WSO2:AM: populating organization changes without Hazelcast

We are running WSO2-AM 2.6 multi tenant cluster that has two kinds of nodes

Full profile node (publisher, store, KM, etc..)
Gateway worker nodes

Sharing information b/w publisher and gateways is done using EFS.

So far we were working with Hazelcast enabled, but we prefer to have Hazelcast disabled as it is giving us a lot of pain in production, and we understand that in WSO2 2.x it is not mandatory to have it enabled.

We tested our system with the following setting:

<clustering class="org.wso2.carbon.core.clustering.hazelcast.HazelcastClusteringAgent" enable="false">

Everything was running ok, except for one side effect that we noticed: that it takes a long time (can be even 15 minutes) until deactivation or re-activation of tenant is populated to the worker node.

When creating totally new organization with a newly created API, it is possible to run the API almost instantly at the worker.
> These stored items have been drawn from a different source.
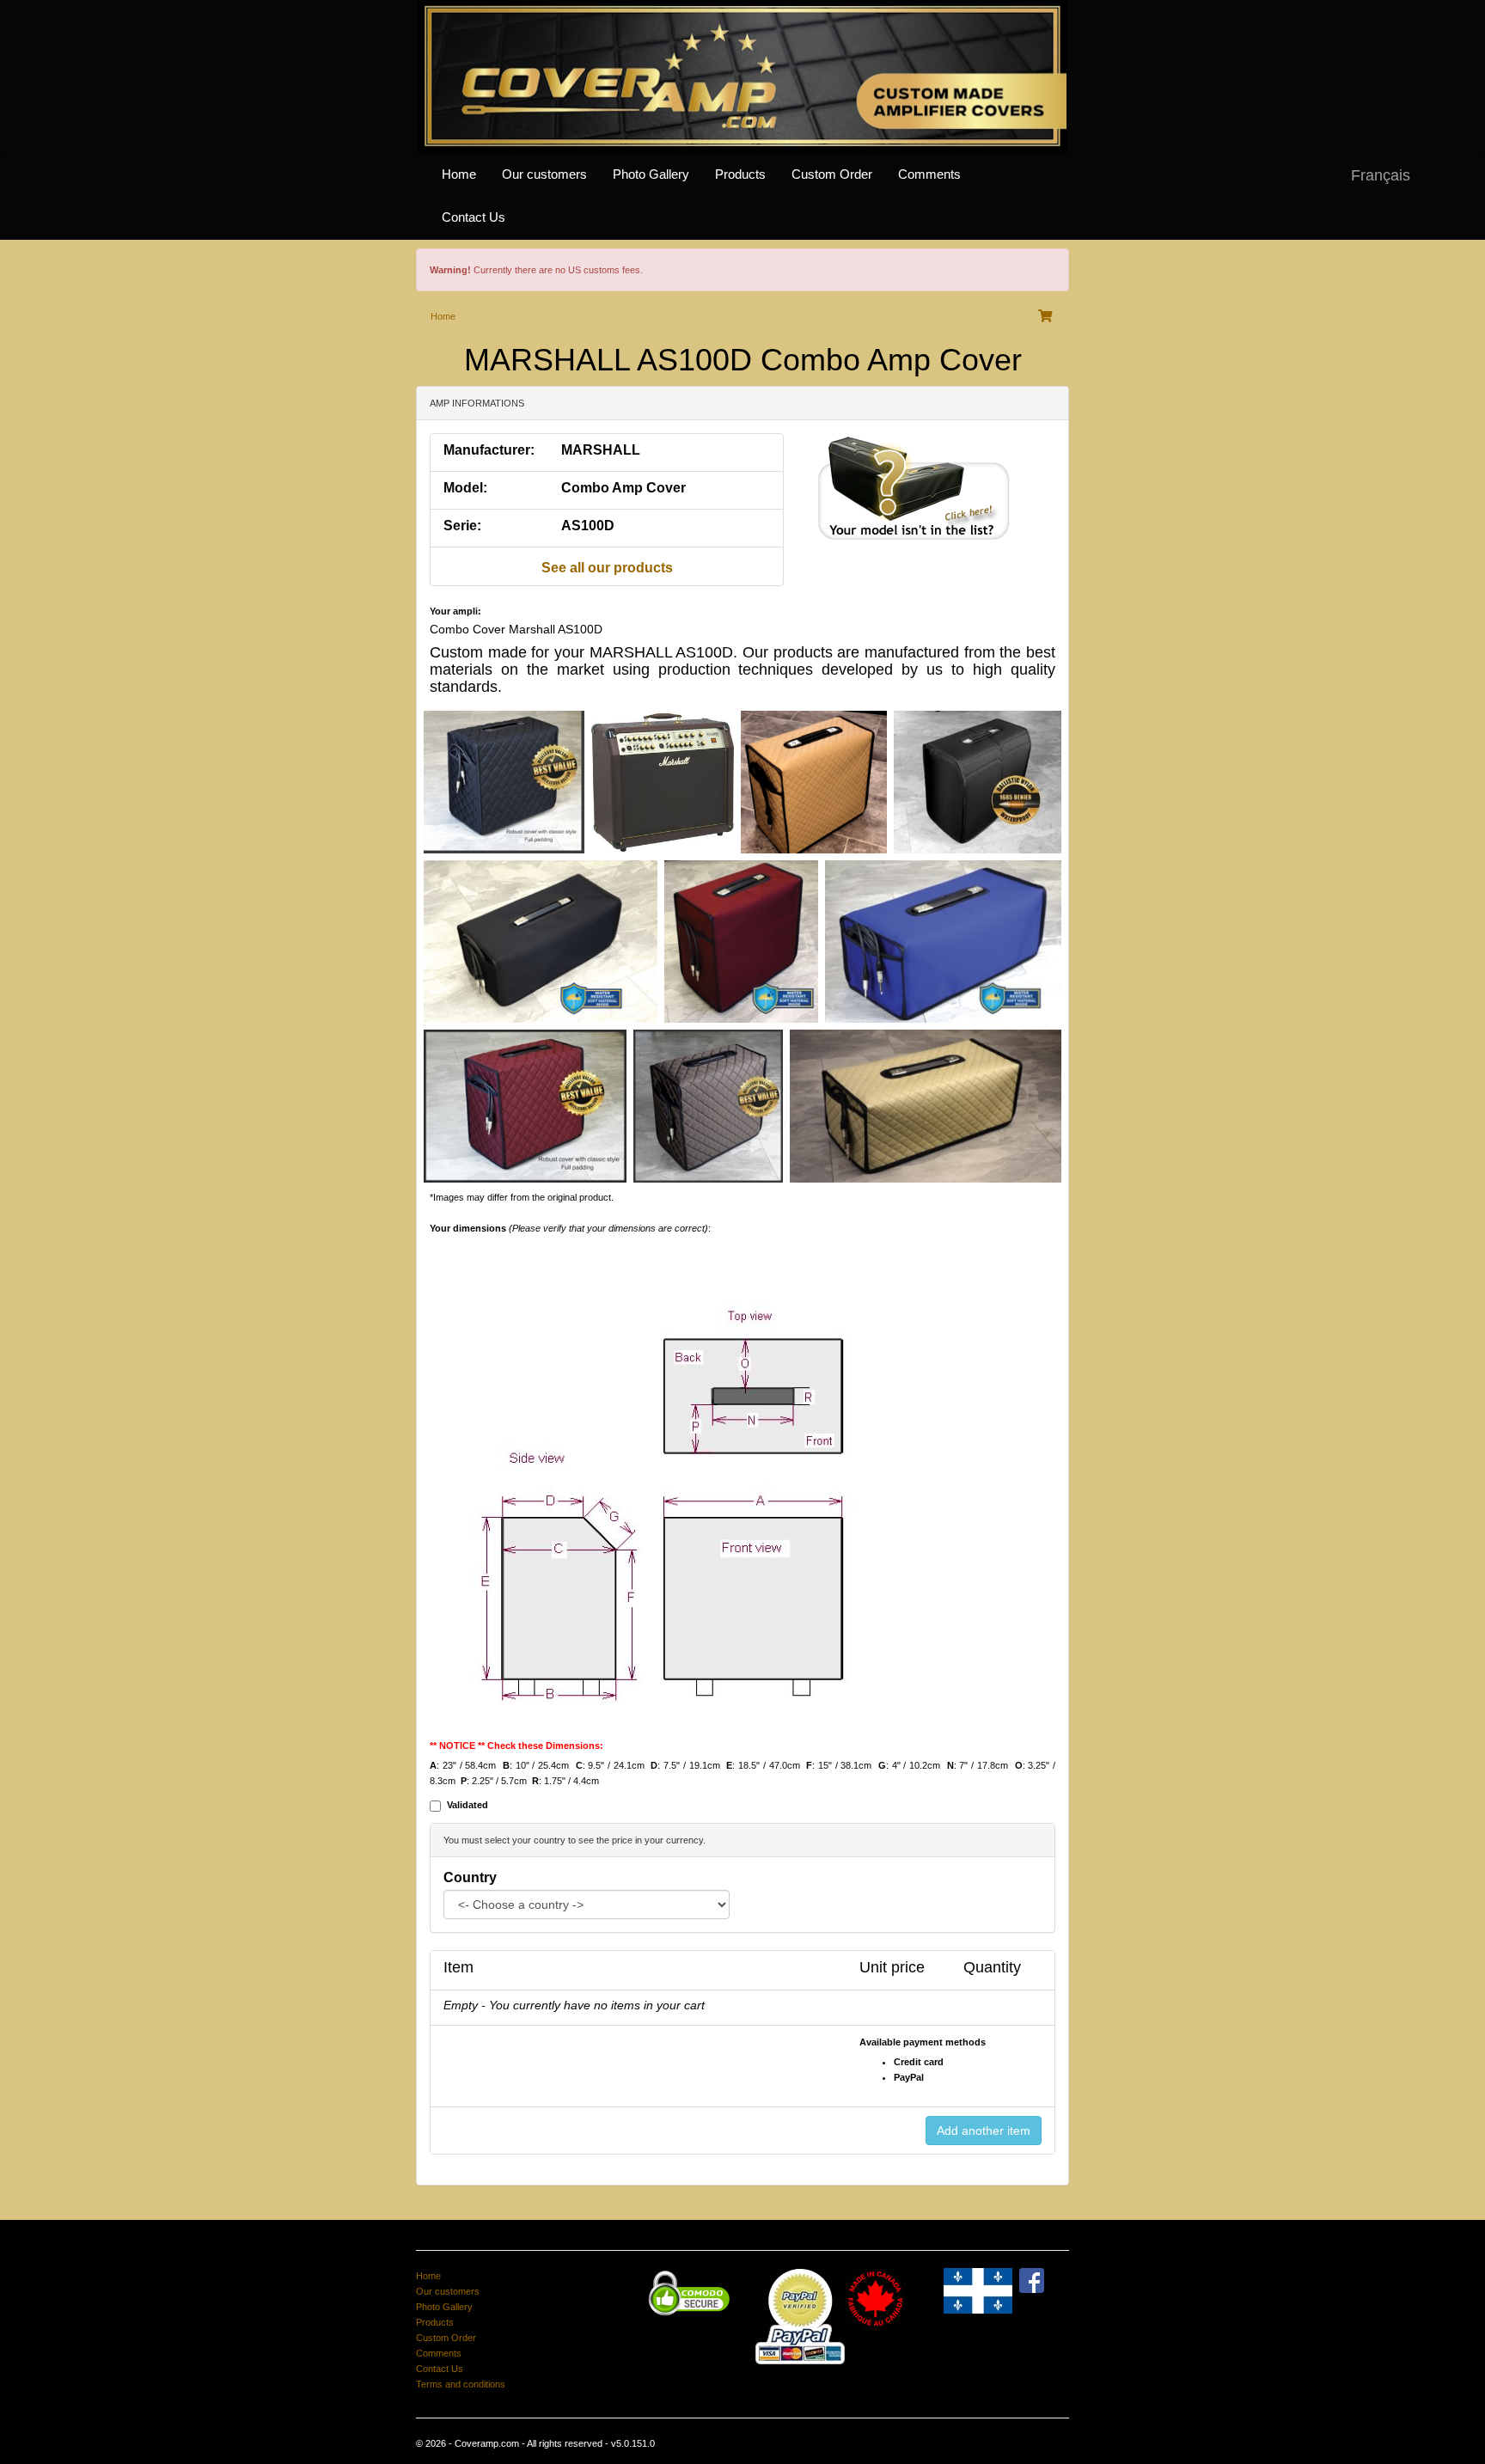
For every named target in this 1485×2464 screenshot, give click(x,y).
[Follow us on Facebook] (1031, 2280)
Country (470, 1877)
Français (1380, 175)
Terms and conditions (460, 2384)
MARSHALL (600, 450)
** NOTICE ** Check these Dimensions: (516, 1745)
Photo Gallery (651, 174)
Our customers (544, 174)
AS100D (587, 525)
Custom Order (831, 174)
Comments (929, 174)
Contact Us (473, 217)
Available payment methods (922, 2042)
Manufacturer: (489, 450)
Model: (465, 487)
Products (740, 174)
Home (459, 174)
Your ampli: (455, 611)
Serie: (462, 525)
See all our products (607, 567)
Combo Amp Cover (623, 487)
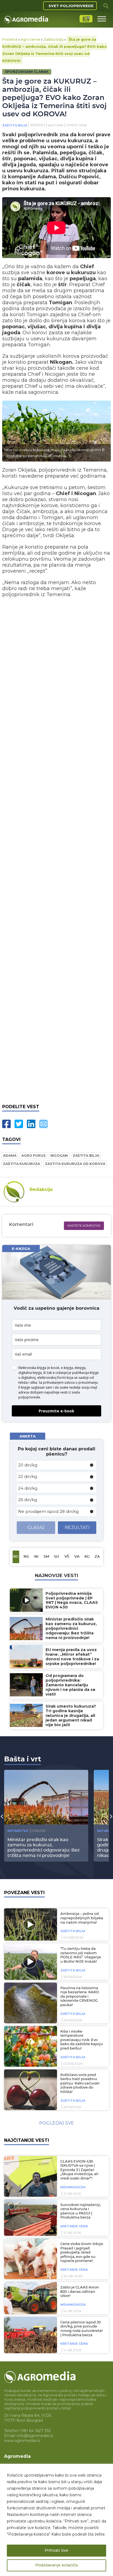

But if you disable the organization, the API will still run. It will take a long time until worker will report that the tenant is no longer active.

Same for re-activating a tenant. It will take a lot of time until worker will stop complaining about inactive organization and allow running the API.

Is there a configuration setup we need to change? Or is this expected behavior? Who should report to workers about organization changes in the absence of Hazelcast?

Solution

There is a tenant cache[1] which contains tenant information. The default TTL of the cache (and any cache) is 15 minutes. When you deactivate a tenant, this distributed cache is cleared using hazelcast. That is why you observe above when you disable hazelcast clustering.

Typically, in a production environment, it's very unlikely that you needing to activate and deactivate tenants very frequently. So I don't think 15min delay is a concerning problem.

However, if it really is, you have to keep Hazelcast clustering enabled. When you said you faced a lot of pain due to Hazelcast, I believe that's because of the distributed nature of these caches. As a solution, you may enable local cache as opposed to the distributed cache. Here, Hazelcast clustering is used only for the cache invalidation calls. That might work for you. (Disclaimer: I haven't tried this yet.)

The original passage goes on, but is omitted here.